Now we know that whatever the Law says, it speaks to those who are under the Law, so that every mouth may be closed and all the world may become accountable to God;
In every conceivable way, the lost is
- hopeless and helpless in himself,
- utterly unable to save himself,
- unable to seek the LORD,
- the enemy of God and unafraid of the LORD,
- detestable to the LORD,
- unable even to understand the only truth that will save him.
And here is the wonderful declaration of man’s utter helplessness juxtaposed with the mercy of God:
Rom 5.6
For while we were still helpless, at the right time Christ died for the ungodly.

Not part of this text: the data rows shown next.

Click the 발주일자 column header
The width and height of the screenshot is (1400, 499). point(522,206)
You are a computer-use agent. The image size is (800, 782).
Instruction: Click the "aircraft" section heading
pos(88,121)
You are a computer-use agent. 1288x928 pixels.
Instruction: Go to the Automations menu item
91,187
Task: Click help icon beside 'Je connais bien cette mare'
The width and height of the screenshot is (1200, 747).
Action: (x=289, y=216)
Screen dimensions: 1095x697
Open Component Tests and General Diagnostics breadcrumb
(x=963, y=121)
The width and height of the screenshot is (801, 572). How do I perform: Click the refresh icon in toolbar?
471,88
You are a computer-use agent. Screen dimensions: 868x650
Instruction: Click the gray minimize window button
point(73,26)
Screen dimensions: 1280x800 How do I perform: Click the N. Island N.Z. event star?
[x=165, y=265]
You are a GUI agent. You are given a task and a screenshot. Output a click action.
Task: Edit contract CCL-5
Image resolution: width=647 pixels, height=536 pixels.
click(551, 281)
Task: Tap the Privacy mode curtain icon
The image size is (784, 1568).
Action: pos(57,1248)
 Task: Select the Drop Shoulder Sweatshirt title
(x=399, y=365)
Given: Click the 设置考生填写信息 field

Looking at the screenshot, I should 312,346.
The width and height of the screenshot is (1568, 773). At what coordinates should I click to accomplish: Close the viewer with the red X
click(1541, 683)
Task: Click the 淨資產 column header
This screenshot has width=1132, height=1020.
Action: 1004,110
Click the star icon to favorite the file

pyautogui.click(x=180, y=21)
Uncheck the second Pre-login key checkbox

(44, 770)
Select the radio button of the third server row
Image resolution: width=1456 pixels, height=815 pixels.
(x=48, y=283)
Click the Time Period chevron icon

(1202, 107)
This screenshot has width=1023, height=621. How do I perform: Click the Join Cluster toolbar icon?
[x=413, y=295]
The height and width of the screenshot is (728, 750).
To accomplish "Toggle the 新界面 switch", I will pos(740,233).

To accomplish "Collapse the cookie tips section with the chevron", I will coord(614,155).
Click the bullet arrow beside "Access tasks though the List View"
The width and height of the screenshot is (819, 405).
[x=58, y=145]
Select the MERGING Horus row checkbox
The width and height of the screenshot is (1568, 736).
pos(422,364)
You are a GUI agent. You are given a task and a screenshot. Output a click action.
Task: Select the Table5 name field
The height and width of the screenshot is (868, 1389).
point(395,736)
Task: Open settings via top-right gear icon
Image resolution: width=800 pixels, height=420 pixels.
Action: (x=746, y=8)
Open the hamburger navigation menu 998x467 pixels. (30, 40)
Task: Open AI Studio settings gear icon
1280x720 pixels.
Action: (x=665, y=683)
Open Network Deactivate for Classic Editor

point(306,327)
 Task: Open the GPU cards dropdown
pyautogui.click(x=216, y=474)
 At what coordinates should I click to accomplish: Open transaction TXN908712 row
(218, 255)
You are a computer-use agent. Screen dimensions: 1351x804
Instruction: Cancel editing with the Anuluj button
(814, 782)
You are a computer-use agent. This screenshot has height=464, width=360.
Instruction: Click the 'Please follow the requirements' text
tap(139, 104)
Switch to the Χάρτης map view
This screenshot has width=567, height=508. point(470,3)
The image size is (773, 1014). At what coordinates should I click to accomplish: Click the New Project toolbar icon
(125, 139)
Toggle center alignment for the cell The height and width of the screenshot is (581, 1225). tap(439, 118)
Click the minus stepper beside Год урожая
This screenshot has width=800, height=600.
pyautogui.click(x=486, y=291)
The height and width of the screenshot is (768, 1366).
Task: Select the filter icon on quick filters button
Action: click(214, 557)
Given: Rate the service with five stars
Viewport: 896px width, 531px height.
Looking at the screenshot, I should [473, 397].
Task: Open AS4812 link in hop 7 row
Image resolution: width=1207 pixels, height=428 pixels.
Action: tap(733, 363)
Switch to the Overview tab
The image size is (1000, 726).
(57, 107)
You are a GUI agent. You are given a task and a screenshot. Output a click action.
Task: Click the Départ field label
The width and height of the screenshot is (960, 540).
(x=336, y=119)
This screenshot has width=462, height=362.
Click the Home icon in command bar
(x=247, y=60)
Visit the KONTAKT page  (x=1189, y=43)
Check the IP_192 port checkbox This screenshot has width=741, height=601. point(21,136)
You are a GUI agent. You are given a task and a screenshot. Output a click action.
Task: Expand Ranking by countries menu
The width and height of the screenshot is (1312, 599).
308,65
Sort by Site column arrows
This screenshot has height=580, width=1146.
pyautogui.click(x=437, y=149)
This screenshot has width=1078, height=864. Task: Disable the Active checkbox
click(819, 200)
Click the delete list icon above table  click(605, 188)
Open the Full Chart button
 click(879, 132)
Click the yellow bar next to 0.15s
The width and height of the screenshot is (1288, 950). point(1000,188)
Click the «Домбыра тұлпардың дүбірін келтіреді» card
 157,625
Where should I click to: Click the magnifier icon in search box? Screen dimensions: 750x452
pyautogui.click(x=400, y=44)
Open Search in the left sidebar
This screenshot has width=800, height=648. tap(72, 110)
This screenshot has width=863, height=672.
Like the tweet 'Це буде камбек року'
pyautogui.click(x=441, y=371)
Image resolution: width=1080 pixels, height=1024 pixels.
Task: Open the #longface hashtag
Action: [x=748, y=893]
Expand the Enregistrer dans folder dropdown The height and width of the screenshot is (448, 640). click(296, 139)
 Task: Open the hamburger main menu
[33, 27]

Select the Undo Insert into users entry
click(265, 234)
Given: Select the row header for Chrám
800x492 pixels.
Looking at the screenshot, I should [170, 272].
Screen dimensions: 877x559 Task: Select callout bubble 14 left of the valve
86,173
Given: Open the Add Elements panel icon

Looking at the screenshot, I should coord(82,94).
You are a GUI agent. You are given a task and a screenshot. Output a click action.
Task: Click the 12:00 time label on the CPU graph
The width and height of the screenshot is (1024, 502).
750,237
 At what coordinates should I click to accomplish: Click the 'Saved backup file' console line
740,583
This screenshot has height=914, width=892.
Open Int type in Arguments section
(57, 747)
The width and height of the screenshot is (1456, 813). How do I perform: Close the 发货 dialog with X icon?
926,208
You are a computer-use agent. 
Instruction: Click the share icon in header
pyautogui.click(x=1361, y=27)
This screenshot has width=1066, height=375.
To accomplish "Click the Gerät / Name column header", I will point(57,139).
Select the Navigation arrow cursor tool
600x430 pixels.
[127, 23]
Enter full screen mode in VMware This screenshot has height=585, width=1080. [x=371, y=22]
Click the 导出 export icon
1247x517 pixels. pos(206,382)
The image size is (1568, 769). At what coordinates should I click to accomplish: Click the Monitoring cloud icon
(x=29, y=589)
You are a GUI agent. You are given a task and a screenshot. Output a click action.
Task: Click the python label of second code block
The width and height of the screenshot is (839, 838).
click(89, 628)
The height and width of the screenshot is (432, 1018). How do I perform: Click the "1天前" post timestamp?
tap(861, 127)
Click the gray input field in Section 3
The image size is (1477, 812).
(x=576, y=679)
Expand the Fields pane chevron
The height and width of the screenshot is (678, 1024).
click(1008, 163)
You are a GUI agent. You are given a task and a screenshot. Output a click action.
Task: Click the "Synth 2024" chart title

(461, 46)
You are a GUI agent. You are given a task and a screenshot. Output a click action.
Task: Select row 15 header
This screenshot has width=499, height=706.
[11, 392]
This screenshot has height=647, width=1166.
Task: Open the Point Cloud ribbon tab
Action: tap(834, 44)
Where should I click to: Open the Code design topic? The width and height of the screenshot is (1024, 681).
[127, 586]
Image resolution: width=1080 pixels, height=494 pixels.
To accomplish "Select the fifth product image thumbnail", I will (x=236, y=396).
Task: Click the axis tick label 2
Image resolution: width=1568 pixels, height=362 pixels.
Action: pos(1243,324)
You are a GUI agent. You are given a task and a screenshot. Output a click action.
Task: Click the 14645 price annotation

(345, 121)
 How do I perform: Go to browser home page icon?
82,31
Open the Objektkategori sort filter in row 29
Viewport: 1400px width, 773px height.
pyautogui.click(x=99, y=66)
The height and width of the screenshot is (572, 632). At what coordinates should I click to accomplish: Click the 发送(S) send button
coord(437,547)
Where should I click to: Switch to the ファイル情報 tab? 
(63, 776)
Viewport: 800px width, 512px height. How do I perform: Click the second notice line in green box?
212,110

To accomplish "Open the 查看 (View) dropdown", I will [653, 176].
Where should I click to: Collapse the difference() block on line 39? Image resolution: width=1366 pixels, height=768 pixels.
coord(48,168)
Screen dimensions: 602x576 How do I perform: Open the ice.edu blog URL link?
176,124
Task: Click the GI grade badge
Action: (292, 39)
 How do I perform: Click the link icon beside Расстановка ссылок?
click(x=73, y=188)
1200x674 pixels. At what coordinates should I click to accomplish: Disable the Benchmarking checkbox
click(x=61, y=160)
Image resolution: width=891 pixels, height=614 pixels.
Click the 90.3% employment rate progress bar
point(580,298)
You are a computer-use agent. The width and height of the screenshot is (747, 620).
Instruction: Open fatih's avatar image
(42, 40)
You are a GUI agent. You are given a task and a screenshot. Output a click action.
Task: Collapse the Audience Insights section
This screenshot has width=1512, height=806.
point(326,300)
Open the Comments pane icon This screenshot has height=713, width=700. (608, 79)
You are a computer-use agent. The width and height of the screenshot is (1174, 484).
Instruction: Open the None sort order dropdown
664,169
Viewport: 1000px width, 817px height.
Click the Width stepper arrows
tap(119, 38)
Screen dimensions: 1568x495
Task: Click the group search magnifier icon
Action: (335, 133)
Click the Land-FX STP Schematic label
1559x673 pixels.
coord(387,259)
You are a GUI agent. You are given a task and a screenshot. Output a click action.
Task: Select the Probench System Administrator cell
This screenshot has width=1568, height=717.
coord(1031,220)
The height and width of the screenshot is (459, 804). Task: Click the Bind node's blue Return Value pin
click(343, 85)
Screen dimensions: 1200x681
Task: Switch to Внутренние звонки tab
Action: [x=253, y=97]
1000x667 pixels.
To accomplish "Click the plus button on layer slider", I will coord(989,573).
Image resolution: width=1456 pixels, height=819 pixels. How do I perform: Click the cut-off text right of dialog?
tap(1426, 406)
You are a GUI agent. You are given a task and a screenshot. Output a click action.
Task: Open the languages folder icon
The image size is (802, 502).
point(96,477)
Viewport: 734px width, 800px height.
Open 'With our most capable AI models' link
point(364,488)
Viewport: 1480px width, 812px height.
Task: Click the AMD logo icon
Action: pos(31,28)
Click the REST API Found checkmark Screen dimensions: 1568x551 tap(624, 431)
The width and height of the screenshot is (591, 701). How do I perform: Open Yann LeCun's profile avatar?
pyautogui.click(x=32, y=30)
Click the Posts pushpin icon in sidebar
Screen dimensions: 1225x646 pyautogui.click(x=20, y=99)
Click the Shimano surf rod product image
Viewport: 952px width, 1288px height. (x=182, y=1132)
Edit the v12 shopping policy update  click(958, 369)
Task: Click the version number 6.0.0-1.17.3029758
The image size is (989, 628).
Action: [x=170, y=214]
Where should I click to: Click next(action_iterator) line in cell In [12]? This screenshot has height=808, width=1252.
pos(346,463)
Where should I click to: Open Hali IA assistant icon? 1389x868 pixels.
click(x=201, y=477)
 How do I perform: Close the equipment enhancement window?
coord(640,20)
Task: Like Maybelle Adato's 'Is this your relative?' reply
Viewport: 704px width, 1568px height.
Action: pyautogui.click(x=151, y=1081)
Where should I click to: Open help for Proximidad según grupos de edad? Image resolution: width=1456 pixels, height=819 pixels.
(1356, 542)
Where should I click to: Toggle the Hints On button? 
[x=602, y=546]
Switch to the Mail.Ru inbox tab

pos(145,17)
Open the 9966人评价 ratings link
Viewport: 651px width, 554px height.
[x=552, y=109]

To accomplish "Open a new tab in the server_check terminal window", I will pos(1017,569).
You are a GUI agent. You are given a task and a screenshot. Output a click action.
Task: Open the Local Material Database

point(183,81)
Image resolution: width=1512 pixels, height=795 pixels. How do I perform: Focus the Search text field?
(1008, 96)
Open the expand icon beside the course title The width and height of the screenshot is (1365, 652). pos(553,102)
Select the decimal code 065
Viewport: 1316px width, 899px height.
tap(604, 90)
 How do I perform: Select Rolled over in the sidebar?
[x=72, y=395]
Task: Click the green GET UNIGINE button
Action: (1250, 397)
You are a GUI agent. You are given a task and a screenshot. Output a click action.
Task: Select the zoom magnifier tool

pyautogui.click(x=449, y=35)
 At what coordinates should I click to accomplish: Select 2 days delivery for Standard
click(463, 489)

The work of regenerating the lost is the LORD’s alone. Our sole responsibility as Christians is in sharing the Gospel with the lost, not trying to ensure that the lost understands the Gospel. If the Holy Spirit is please to do so, He (alone) will open the heart of the lost to the truth. This is known as the "birth from above". If a man is to be born from above, then something outside that man—apart from that man—must occur. He is made alive by being “born from above” (a better translation of the typically-translated phrase “born again”). And if he is to be born from above, then the LORD must have done something to initiate that event: The Election of Grace.
[This immutable spiritual principle has several very practical results, particularly as we look at evangelism and the common practice of the extended "altar call". It isn't a function of how much opportunity the lost is given, or how emotional the call is, or even how many times "Just as I Am" is played; likewise, it isn't a function of how much apologetic data is imparted to the lost!
Opportunity and information don't save the lost because he is "dead in trespasses and sins"; a dead person doesn't respond to anything!
It simply can’t happen without Divine intervention (which is the topic of two additional chapters in the Bible 101 series, The Election of Grace and The Work of the Holy Spirit).]